In celebration of its 10th anniversary, the Silk Road Project presented performances and programs by the Silk Road Ensemble in North America, Asia and Europe from 2008 to 2010. Its anniversary season began with the Silk Road Ensemble's performance with Yo-Yo Ma of the United Nations Day Concert in October 2008. Tenth-anniversary activities also included a North American concert tour by the Silk Road Ensemble with Yo-Yo Ma in March 2009, which featured the North American premiere of Layla and Majnun, a chamber arrangement for the Silk Road Ensemble of a traditional Azerbaijani opera.
The organization has published a book, Along the Silk Road, and commissioned more than 70 new chamber music compositions. The Silk Road Project has also created educational materials entitled "Silk Road Encounters" and has partnered with the Stanford Program on International and Cross-Cultural Education (SPICE) to produce Along the Silk Road, a curriculum for students in grades six-10, and The Road to Beijing, a documentary made available with related lessons about Beijing in advance of the 2008 Summer Olympic Games. As of December 2008, the Silk Road Ensemble has recorded five CDs. The group's 2009 CD Off the Map was nominated in the Best Classical Crossover Album category at the 53rd Grammy Awards in 2011.

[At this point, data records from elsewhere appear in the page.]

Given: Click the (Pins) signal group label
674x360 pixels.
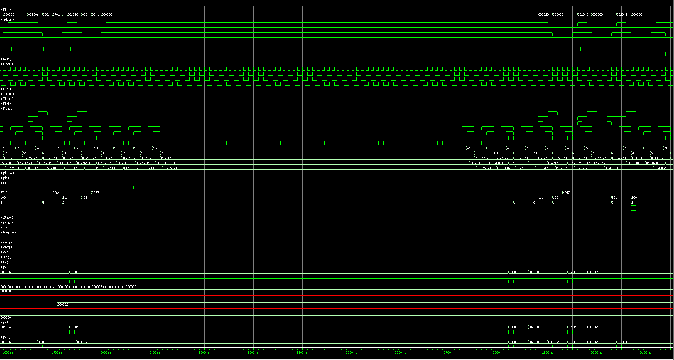Looking at the screenshot, I should click(6, 10).
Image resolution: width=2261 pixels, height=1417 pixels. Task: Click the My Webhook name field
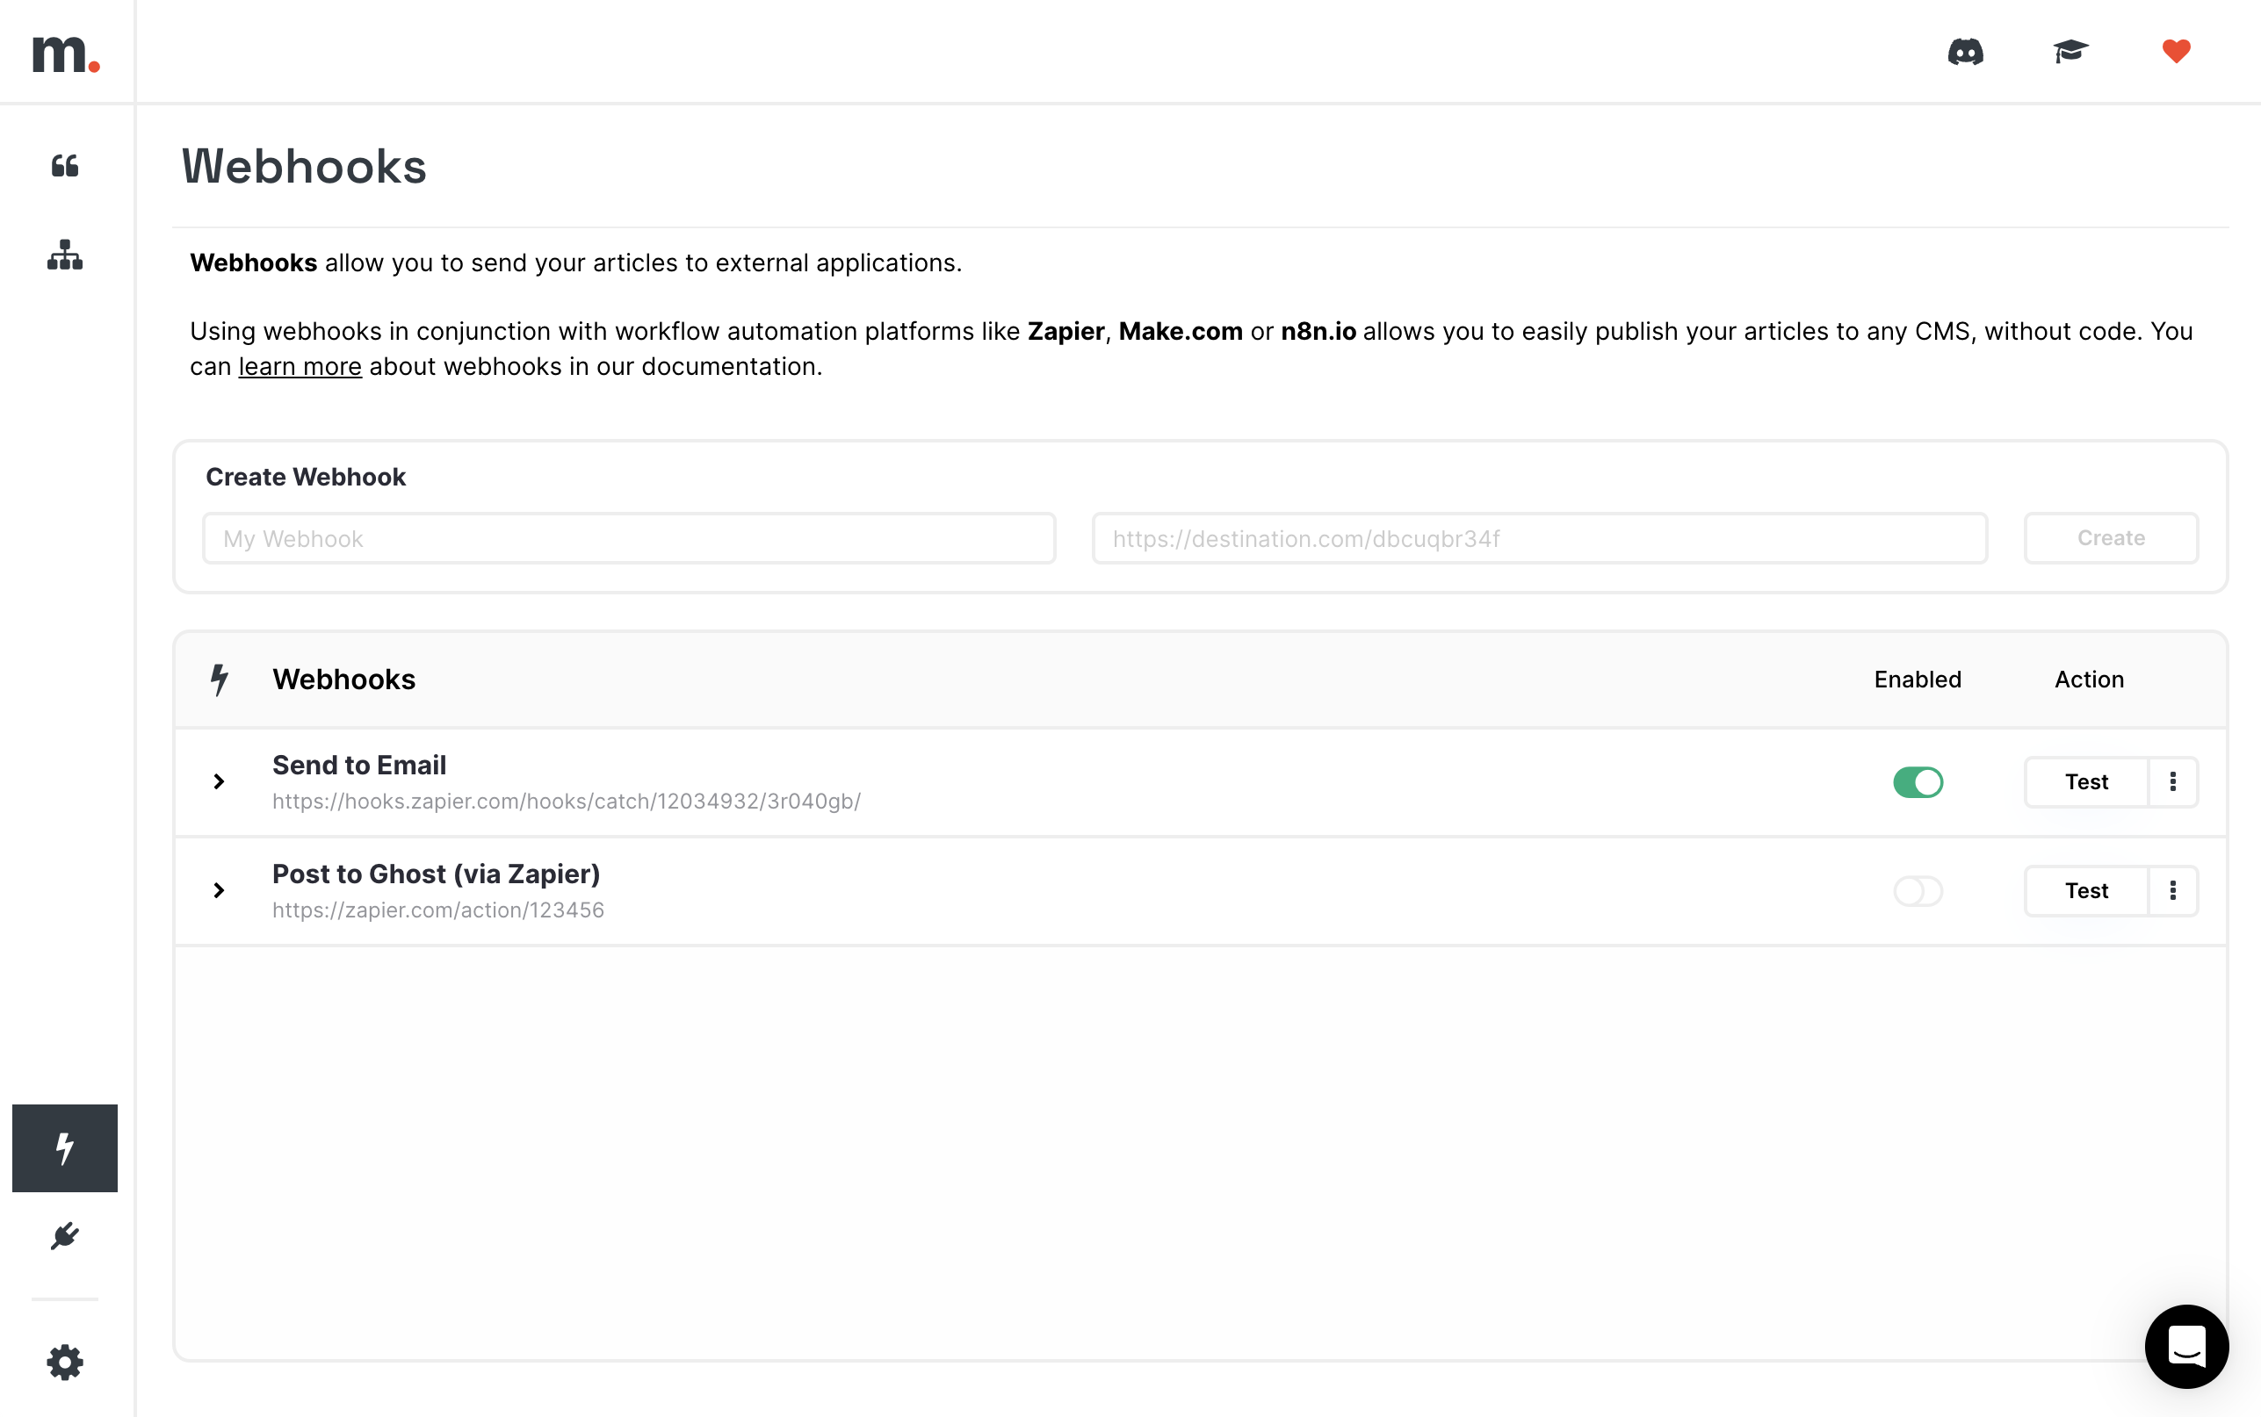pos(629,538)
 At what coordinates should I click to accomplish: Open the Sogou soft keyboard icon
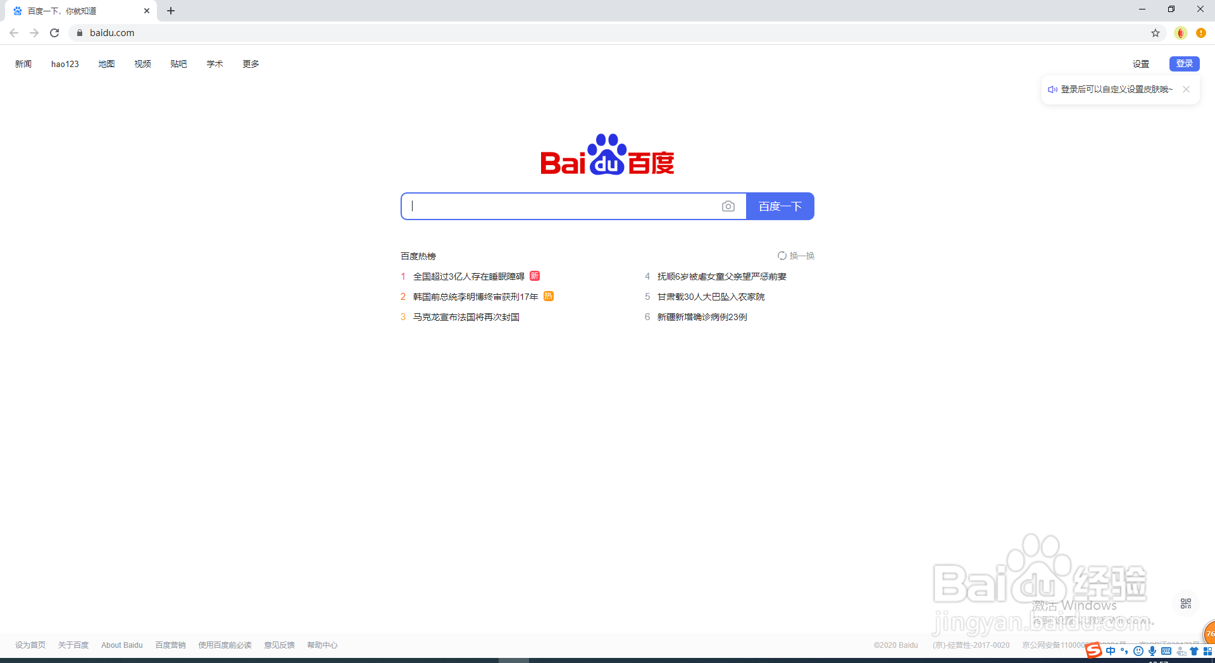pos(1166,651)
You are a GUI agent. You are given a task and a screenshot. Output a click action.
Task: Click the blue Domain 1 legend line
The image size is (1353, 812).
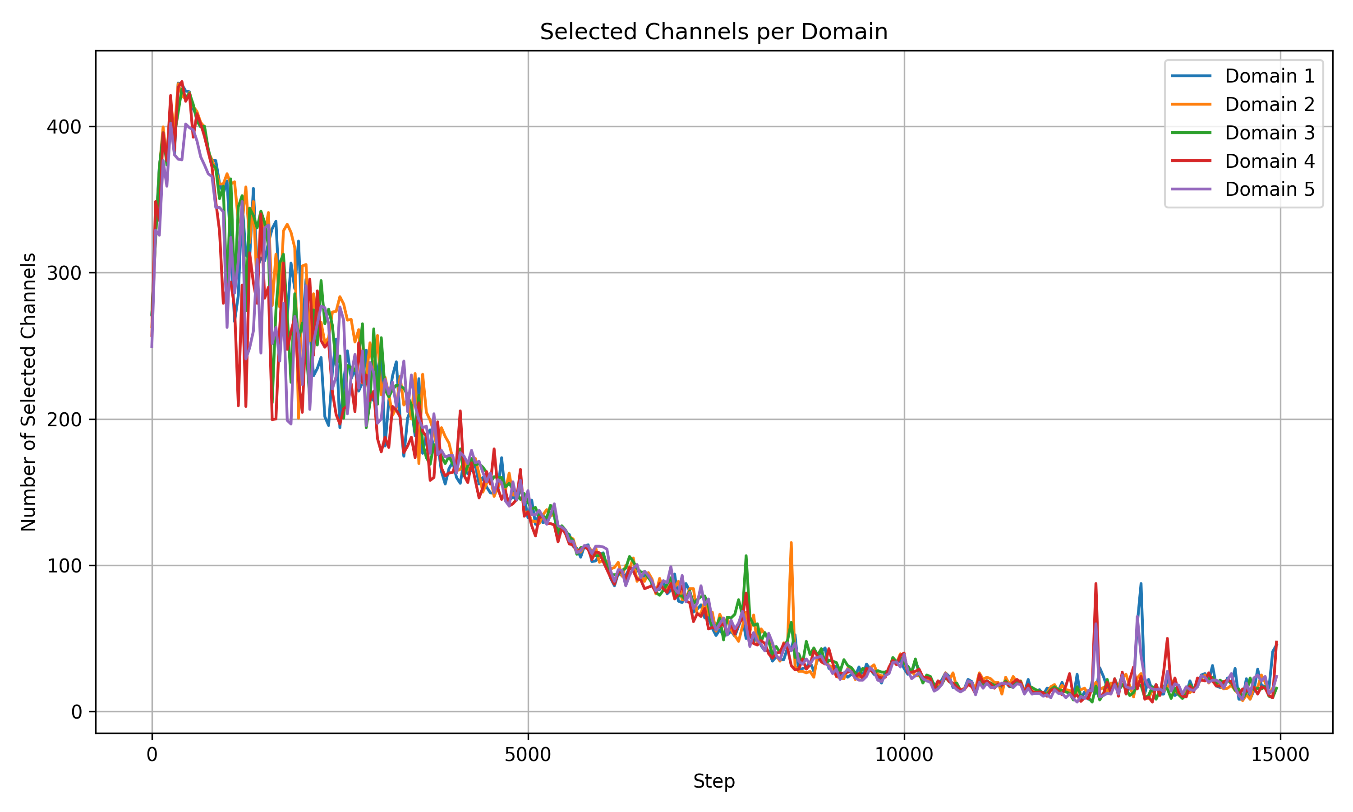pyautogui.click(x=1191, y=76)
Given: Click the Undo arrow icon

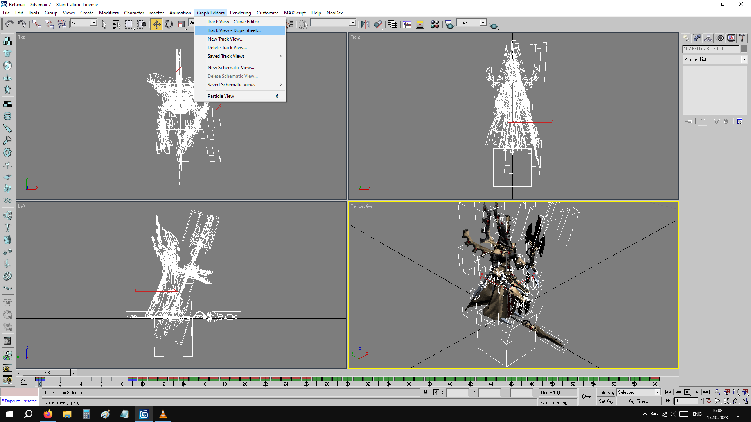Looking at the screenshot, I should point(9,24).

The Silk Road Project is affiliated with Harvard University; the organization moved its offices to the Harvard campus in Boston, Massachusetts, in July 2010 at the outset of a renewed five-year affiliation with the University, designed to enable new artistic and cultural opportunities at Harvard and in surrounding communities. The Silk Road Project has been affiliated with both Harvard University and the Rhode Island School of Design in the USA, where the Silk Road Ensemble engaged with faculty and students in annual residencies. The Silk Road Project's partnership with Rhode Island School of Design took place from 2005 through 2010. As part of Silk Road Project programming, the Silk Road Ensemble has also been involved in short-term residencies at Museum Rietberg in Zurich, Switzerland; The Art Institute of Chicago; University of California, Santa Barbara; Rubin Museum of Art in New York City; Nara National Museum in Nara, Japan; and the Peabody Essex Museum in Salem, Massachusetts.
At its height from the second century BCE until the 14th century, the Silk Road was a vast network of trade routes that connected China to the Mediterranean through Greater Iran. For centuries ideas, objects, and people traveled along the Silk Road, making it one of the most fluid and broad arenas of exchange the world has known and a major conduit of culture and civilization. The name Silk Road Project serves as a metaphor of the cultural exchange of ideas envisioned by the project.